The purpose of mathematical models in both economics and finance isn't to be exactly right, but to structure discussion and assist in decision making.
Some models such as the Black-Scholes-Merton model in option pricing is still widely used by practitioners, in spite of the fact that it is known to be flawed in all matters of ways. However, it has the advantage of simplicity and of presenting problems that are well defined, well known and with which you can try to cope informally. It has also gifted us with a way to think about option prices: implied volatility is computed by asking which volatility level you would need for BSM to match observed prices exactly. This gave us the volatility smile and the knowledge that the slope and level of that beast changes with maturity and across time. This gives you a hint as to how you can improve on BSM: you need to find a way to put more probability density than BSM does in the zones where IV is high.

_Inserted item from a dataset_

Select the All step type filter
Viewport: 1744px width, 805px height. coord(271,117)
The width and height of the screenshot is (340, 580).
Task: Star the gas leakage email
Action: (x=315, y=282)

Now, moving back to the issue of causality, it is not entirely fair. Take again the example of option pricing. Ideally, what you would like to do is to reconcile the cross-section of option prices with the time series of returns of the underlying -- as Bates (1996) pointed out. Although many people force fit their option pricing model directly under the Q measure, caring only about getting the cross-section part right, more recent papers have tried to reconcile both sources of data. The link between both the risk-neutral and the physical measure is the pricing kernel or the stochastic discount factor: this beast soaks up concerns about things like risk aversion as it would invariably emerge in a general equilibrium model. That actually is an economic explanation, something structural which hinges on investor preferences.

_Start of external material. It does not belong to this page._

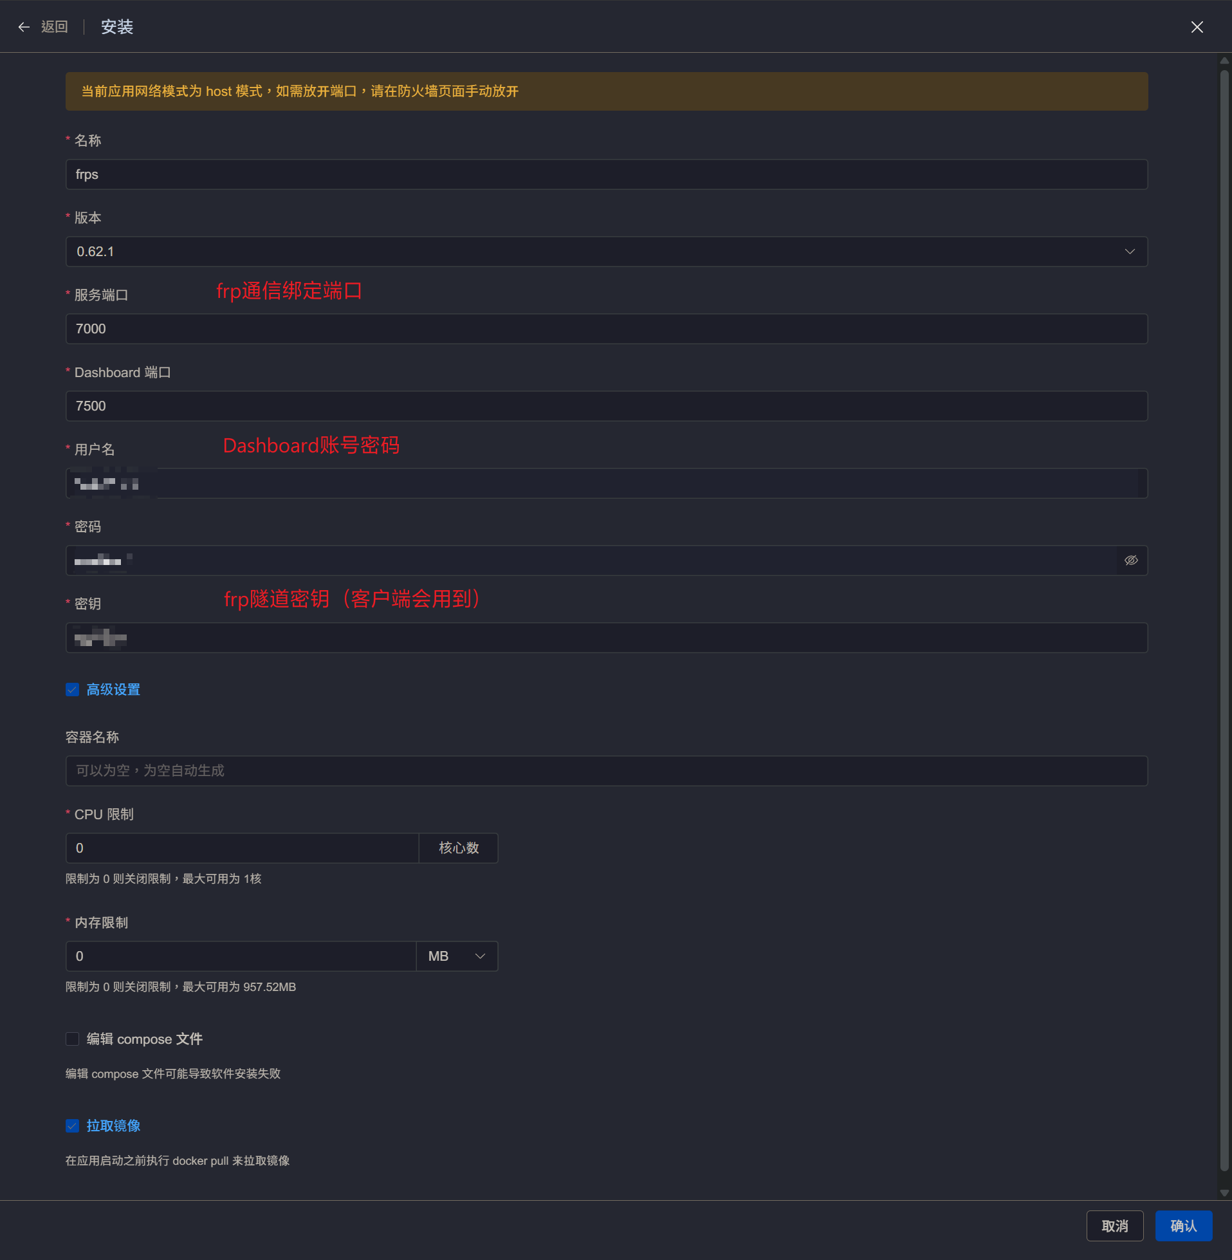
Task: Click the 用户名 input field
Action: [x=606, y=483]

This is even more explicit if you look at the more interesting option pricing models: all of them showcase incomplete markets, which means there is an infinite number of ways to eliminate risk from the model. In the earlier literature, people would pick a price for risk by motivating their choice from a general equilibrium model. That is what Heston (1993) did, even if it is a footnote seemingly no one remembers and this is what Duan (1995) did in the option pricing context. When you use the Heston model, for example, you're actually relying on an economic theory behind -- i.e., you know for a fact that there exist some equilibrium that supports your choice of measure. A more recent exception would be Christoffersen, Elkami, Fenou and Heston (2010) that proposed to slightly generalize the work of Duan (1995), but without relying on an equilibrium model. They do not have a formal theory behind the quadratic kernel used in Christoffersen, Heston and Jacobs (2013), but there is an empirical motivation (matching ratios of density estimates) and an informal economic intuition (people value volatility directly).

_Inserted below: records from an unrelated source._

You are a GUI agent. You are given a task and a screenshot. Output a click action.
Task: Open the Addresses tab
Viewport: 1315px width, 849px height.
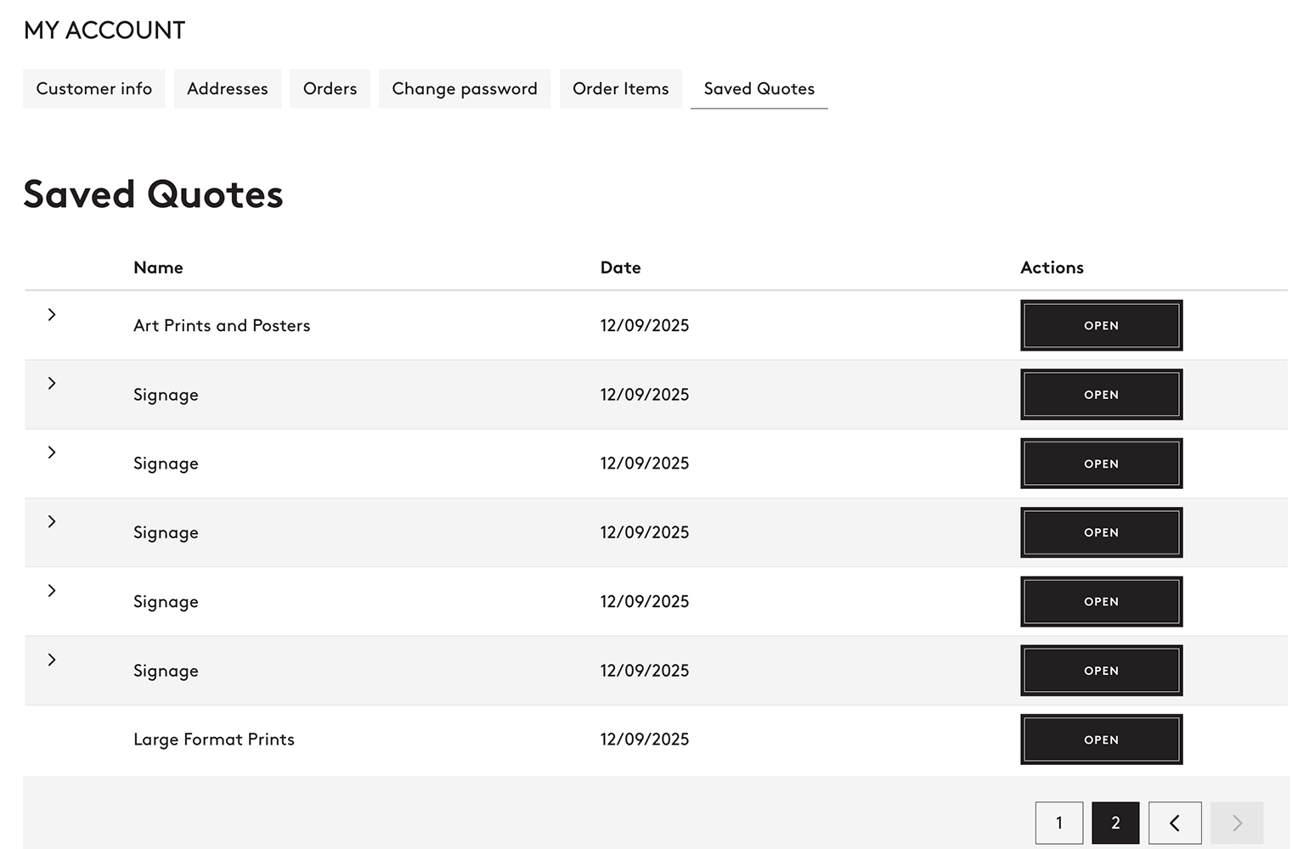point(228,89)
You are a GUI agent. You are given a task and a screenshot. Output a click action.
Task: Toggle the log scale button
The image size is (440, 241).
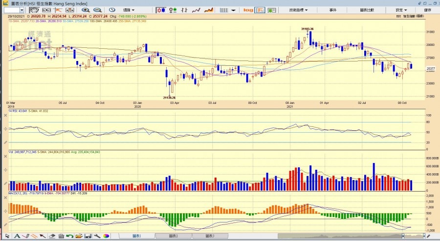(x=248, y=10)
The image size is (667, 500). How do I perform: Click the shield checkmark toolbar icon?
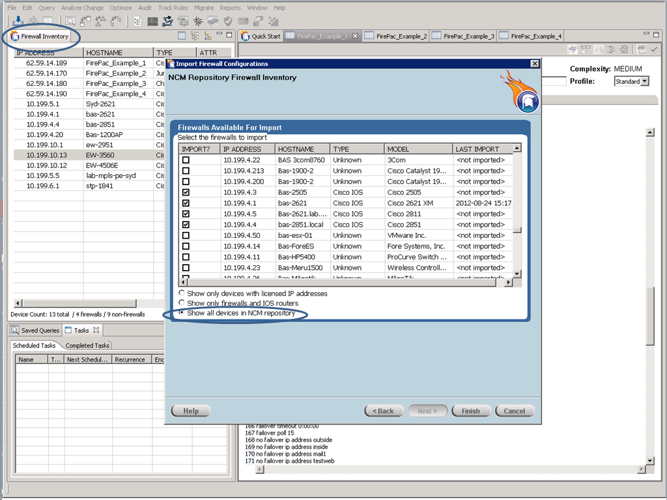click(228, 22)
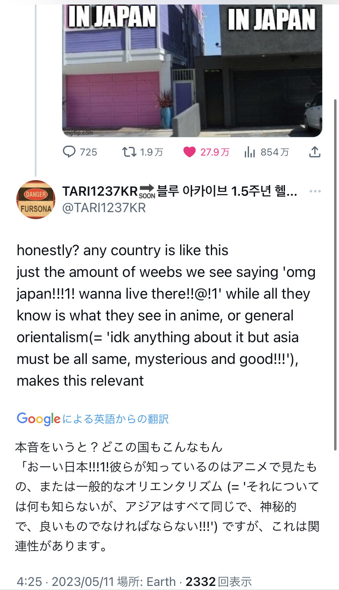Tap the 1.9万 retweet count
This screenshot has width=339, height=590.
[151, 153]
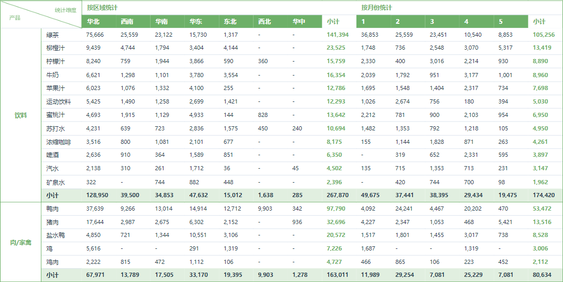Click the 按区域统计 group header
Viewport: 563px width, 282px height.
102,8
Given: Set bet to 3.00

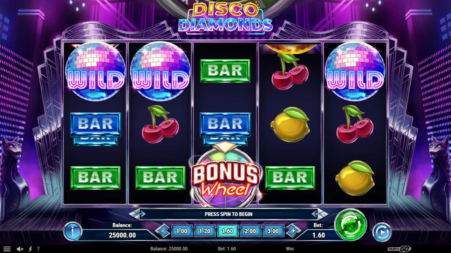Looking at the screenshot, I should pos(273,231).
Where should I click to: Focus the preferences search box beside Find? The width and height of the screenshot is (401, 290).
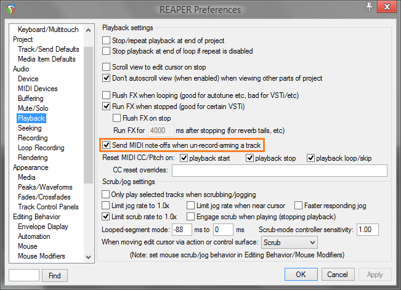(x=25, y=275)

Clearly, there is a lot more going on here that simply describing statistical patterns. These models can be used to "predict the future," although it depends on what you mean by prediction. They are designed to capture intricate behavior and changes in the higher moments of conditional distributions. If you want to think about the likelihood of something bad happening, they are well suited to do just that. They aren't peculiarly interesting model of the conditional mean -- that's what people usually try to model and predict, at least as far as the squared loss they use in estimation and evaluation suggests.